El que crea que cada especie equina fue creada independientemente, comienza este párrafo.  Pero:  ¿Quién cree eso y qué tiene que ver con  la ciencia que alguien lo crea?

Admitir esta opinión es, a mi parecer, desechar una causa real por otra imaginaria, o, por lo menos, por otra desconocida

¿Desechar una causa real? ¿A qué causa se refiere?
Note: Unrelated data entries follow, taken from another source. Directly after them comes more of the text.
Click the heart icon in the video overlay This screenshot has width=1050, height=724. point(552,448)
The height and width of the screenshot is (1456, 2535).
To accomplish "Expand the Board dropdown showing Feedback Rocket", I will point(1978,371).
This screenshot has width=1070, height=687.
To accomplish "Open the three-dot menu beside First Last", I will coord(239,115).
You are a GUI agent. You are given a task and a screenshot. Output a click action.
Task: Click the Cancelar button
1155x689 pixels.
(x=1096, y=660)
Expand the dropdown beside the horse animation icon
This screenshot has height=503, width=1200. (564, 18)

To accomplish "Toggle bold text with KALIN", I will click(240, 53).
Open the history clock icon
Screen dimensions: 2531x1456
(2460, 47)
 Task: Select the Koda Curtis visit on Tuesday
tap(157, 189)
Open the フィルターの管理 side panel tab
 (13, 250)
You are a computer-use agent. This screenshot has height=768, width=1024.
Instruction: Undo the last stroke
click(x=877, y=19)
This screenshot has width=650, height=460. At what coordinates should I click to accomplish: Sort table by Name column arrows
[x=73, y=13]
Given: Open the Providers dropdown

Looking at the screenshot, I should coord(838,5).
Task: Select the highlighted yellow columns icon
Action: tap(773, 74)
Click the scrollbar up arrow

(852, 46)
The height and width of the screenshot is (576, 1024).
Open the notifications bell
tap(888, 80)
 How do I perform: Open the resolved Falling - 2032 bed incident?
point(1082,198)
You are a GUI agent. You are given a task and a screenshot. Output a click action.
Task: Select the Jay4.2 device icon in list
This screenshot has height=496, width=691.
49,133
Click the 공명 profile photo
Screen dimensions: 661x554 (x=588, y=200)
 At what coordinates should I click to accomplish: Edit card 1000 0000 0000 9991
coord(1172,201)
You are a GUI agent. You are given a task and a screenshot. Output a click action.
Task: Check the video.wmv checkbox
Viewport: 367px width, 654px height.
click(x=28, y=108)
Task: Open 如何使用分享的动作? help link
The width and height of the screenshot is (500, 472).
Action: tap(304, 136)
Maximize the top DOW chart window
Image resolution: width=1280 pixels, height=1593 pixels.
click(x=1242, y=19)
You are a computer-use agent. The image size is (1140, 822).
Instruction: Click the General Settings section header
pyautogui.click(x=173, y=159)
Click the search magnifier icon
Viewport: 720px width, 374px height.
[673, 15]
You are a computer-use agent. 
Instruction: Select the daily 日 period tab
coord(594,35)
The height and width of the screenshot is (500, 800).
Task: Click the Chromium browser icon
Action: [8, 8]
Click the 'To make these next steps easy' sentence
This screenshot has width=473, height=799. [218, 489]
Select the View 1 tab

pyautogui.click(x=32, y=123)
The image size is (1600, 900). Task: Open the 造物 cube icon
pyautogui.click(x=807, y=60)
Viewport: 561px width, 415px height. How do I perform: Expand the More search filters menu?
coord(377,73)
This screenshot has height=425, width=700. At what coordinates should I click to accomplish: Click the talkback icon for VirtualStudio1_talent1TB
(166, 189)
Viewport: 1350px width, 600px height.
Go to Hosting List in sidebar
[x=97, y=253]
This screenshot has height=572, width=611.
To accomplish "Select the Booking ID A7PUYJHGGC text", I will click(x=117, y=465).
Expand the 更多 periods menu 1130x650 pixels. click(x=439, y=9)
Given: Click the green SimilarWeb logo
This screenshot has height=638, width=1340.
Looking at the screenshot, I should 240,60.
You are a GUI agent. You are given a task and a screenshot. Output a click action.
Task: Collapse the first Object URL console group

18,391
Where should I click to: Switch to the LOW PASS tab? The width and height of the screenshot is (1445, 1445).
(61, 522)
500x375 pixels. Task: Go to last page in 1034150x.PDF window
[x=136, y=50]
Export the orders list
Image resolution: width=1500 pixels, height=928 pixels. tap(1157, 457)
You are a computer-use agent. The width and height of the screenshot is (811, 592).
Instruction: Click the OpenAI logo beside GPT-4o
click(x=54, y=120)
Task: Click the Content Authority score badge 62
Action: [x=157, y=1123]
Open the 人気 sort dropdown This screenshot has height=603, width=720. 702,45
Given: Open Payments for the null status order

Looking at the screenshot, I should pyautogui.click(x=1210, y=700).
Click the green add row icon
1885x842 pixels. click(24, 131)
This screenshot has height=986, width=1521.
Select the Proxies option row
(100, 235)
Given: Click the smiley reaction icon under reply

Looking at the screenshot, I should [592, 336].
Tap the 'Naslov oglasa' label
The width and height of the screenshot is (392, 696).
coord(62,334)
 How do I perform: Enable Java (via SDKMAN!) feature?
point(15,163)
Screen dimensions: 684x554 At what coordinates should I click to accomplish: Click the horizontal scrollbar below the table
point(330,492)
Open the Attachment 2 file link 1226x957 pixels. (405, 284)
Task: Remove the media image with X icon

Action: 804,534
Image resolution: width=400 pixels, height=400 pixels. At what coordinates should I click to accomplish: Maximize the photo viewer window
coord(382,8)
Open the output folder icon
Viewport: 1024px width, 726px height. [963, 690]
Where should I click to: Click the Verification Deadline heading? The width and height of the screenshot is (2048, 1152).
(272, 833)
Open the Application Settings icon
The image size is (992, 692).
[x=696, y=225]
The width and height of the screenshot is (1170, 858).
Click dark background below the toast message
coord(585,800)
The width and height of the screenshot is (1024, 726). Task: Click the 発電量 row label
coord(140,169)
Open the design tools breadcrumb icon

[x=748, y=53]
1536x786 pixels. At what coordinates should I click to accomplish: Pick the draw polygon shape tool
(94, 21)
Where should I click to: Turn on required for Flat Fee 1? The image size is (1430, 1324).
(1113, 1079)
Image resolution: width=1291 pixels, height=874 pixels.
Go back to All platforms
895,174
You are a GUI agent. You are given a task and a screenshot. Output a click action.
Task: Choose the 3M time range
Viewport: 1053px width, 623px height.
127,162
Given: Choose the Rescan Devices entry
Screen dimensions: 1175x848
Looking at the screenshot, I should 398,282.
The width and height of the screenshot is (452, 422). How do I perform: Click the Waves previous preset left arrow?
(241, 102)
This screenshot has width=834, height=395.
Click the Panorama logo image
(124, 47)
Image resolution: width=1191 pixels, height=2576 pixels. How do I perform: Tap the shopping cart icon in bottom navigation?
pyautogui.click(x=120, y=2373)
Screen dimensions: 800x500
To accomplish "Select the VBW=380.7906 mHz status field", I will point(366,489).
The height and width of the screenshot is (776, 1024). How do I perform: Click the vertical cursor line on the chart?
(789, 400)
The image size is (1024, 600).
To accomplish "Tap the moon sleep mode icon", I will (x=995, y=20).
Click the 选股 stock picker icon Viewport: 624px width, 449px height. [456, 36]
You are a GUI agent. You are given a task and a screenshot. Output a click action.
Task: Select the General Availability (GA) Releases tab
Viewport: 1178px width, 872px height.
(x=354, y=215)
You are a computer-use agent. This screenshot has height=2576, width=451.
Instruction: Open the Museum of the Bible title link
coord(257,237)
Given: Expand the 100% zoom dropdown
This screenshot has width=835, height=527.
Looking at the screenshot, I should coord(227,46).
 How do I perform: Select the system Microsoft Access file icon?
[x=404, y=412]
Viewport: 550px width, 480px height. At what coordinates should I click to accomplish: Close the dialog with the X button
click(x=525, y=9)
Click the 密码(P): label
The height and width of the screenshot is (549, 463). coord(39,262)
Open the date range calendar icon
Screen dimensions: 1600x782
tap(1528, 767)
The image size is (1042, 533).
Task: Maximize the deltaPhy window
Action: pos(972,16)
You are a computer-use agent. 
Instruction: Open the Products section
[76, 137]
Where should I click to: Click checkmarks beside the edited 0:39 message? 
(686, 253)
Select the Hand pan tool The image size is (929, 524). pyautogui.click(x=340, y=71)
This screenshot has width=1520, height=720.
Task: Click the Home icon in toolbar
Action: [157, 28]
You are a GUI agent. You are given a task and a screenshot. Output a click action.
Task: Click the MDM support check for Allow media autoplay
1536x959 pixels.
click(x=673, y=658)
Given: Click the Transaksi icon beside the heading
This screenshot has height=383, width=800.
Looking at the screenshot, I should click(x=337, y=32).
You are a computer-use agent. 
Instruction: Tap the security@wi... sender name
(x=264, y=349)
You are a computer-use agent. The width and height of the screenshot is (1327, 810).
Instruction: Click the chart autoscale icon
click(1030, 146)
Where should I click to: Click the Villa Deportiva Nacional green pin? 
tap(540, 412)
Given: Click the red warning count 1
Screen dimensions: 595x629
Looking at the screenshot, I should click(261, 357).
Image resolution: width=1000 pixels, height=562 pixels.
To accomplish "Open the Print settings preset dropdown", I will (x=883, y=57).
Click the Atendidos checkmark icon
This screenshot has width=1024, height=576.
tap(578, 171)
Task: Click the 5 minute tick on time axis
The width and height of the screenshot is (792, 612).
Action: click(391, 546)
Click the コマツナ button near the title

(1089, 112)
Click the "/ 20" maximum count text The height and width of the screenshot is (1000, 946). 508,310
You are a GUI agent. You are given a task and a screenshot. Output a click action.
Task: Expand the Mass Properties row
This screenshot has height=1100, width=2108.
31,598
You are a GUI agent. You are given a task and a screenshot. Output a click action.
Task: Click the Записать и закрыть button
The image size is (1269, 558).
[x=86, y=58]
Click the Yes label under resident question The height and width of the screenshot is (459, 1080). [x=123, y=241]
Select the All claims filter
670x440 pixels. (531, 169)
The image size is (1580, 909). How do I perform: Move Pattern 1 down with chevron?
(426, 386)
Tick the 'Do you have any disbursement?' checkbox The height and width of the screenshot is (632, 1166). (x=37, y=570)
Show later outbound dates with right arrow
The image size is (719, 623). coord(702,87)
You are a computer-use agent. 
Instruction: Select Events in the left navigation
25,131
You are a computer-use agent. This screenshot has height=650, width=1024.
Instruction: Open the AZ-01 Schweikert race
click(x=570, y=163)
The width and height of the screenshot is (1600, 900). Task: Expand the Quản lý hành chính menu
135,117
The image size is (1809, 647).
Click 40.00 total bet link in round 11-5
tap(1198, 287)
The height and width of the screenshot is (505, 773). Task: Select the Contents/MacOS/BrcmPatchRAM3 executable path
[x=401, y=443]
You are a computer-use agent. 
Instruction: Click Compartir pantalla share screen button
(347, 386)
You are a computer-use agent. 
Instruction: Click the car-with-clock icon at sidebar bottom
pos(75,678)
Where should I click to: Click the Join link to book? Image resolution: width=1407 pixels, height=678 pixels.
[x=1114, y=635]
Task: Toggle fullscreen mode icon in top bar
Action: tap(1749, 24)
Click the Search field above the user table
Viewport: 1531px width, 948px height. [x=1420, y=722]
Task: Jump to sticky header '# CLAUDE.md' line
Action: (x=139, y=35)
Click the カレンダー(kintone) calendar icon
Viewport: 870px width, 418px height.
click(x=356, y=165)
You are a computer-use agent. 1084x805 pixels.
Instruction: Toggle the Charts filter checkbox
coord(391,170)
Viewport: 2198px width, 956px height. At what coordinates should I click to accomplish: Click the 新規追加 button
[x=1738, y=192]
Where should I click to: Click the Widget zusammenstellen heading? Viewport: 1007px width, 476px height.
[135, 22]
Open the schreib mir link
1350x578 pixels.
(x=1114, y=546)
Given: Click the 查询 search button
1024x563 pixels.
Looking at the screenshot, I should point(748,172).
 Esta opinión convierte las obras de Dios en una pura burla y engaño dice el autor a mitad del párrafo. Pero entonces en qué quedamos: ¿Son las especies obra de Dios como parece indicar el autor en esta frase o no lo son como indicaba en la anterior?. ¿Cuál es la causa real a la que este confuso autor se ha referido a mitad del párrafo?

 

Todo son misterios trabalenguas, juegos de palabras. El capítulo se acaba y nada nuevo sobre los leyes de la variación, salvo, ya saben, lo que el autor ha copiado de Lamarck.

 

245

 

He who believes that each equine species was independently created, will, I presume, assert that each species has been created with a tendency to vary, both under nature and under domestication, in this particular manner, so as often to become striped like the other species of the genus; and that each has been created with a strong tendency, when crossed with species inhabiting distant quarters of the world, to produce hybrids resembling in their stripes, not their own parents, but other species of the genus. To admit this view is, as it seems to me, to reject a real for an unreal, or at least for an unknown cause. It makes the works of God a mere mockery and deception; I would almost as soon believe with the old and ignorant cosmogonists, that fossil shells had never lived, but had been created in stone so as to mock the shells now living on the sea-shore.

 

El que crea que cada especie equina fue creada independientemente afirmará, supongo yo, que cada especie ha sido creada con tendencia a variar, tanto en la naturaleza como en domesticidad, de este modo especial, de manera que con frecuencia se presente con rayas, como las otras especies del género, y que todas han sido creadas con poderosa tendencia -cuando se cruzan con especies que viven en puntos distantes del mundo- a producir híbridos que por sus rayas se parecen, no a sus propios padres, sino a otras especies del género. Admitir esta opinión es, a mi parecer, desechar una causa real por otra imaginaria, o, por lo menos, por otra desconocida. Esta opinión convierte las obras de Dios en una pura burla y engaño; casi preferiría yo creer, con los antiguos e ignorantes cosmogonistas, que las conchas fósiles no han vivido nunca, sino que han sido creadas de piedra para imitar las conchas que viven en las orillas del mar.